Henri Barnoin fut l’élève de Dameron, de Richemont et de Luc-Olivier Merson, à l’école des Beaux-Arts de Paris. Exposant au Salon des Artistes Français, il y reçut une mention honorable en 1909, une médaille d’argent en 1921, en devint sociétaire, reçut une médaille d’or en 1935 et fut classé hors concours en 1939.

Ses sujets de prédilection étaient des paysages, des marines et des scènes de la vie bretonne. Henri Barnoin fréquente Concarneau dès les années 1912-1913. Il va n’avoir de cesse de représenter la vie du port cornouaillais sous tous ses aspects: le retour ou le départ des pêcheurs, le déchargement des bateaux, l’attente sur les quais…

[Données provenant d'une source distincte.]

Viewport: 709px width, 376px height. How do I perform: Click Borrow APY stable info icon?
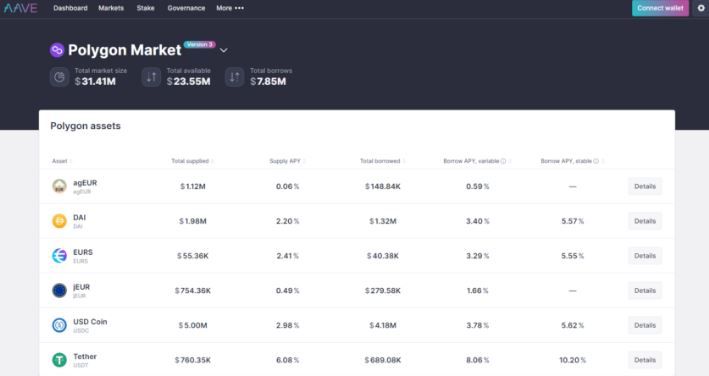(x=596, y=161)
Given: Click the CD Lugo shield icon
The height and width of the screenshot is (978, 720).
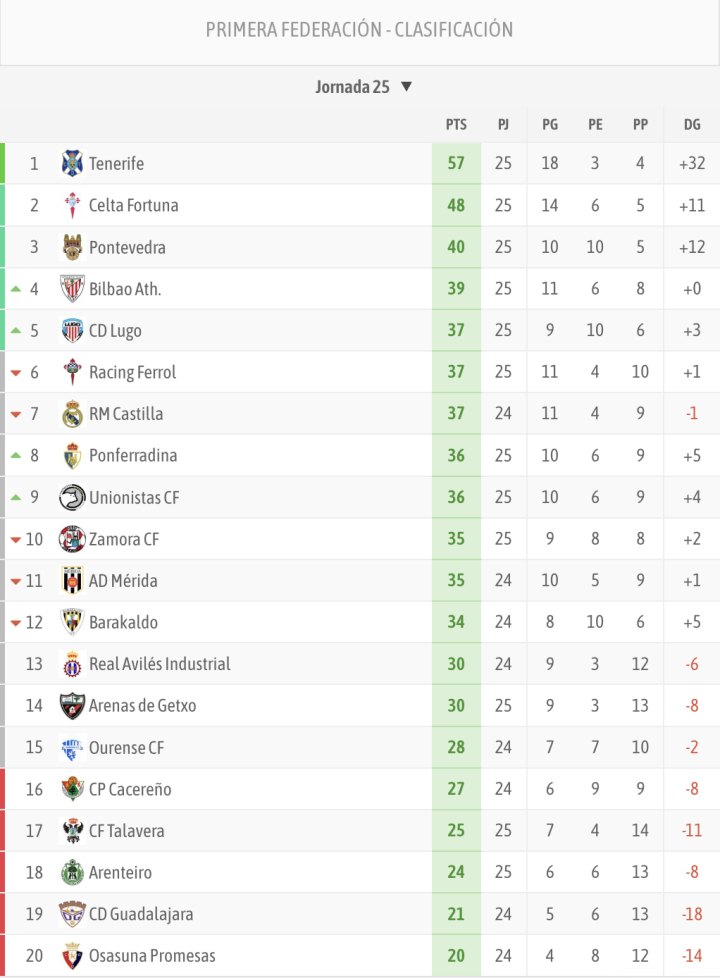Looking at the screenshot, I should tap(73, 330).
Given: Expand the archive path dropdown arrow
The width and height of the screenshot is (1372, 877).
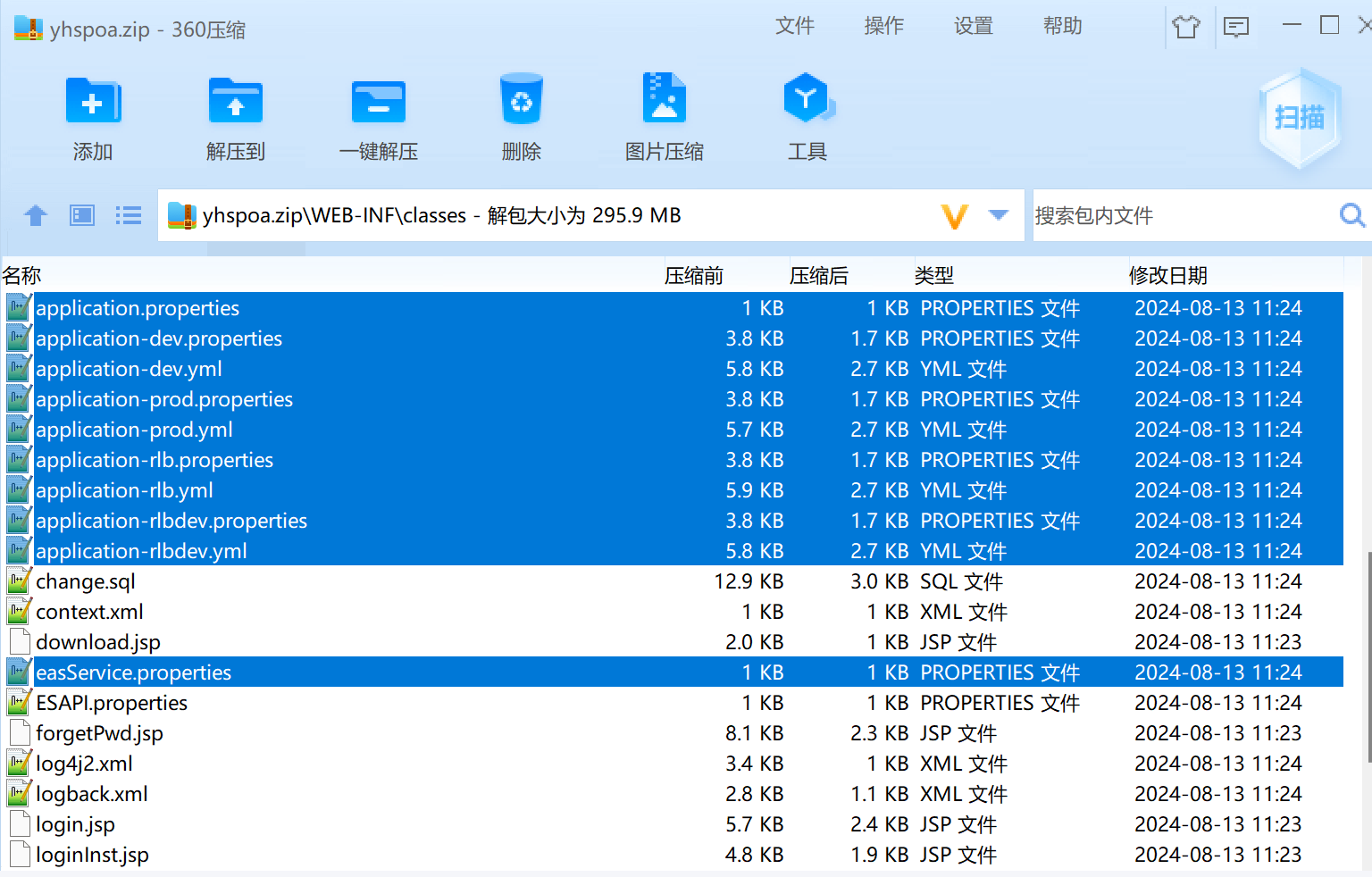Looking at the screenshot, I should click(999, 215).
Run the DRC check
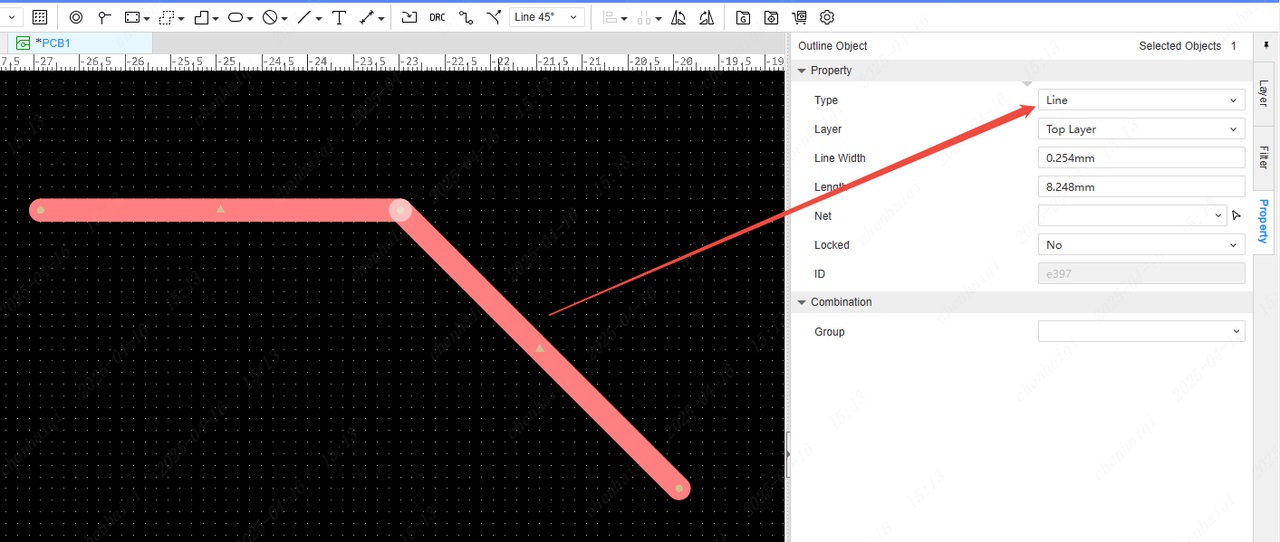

L’artiste représente aussi des scènes portuaires à Douarnenez, Saint-Goustan, Lorient. Il est également le peintre de la foule des pardons et des marchés, à Quimper, Quimperlé, Hennebont, Dol-de-Bretagne et au Faouët.

Dans cette oeuvre, Henri Barnoin nous peint une belle scène de la vie des femmes et des hommes de Bretagne, de ces fêtes et processions religieuses qui rythmaient la vie quotidienne.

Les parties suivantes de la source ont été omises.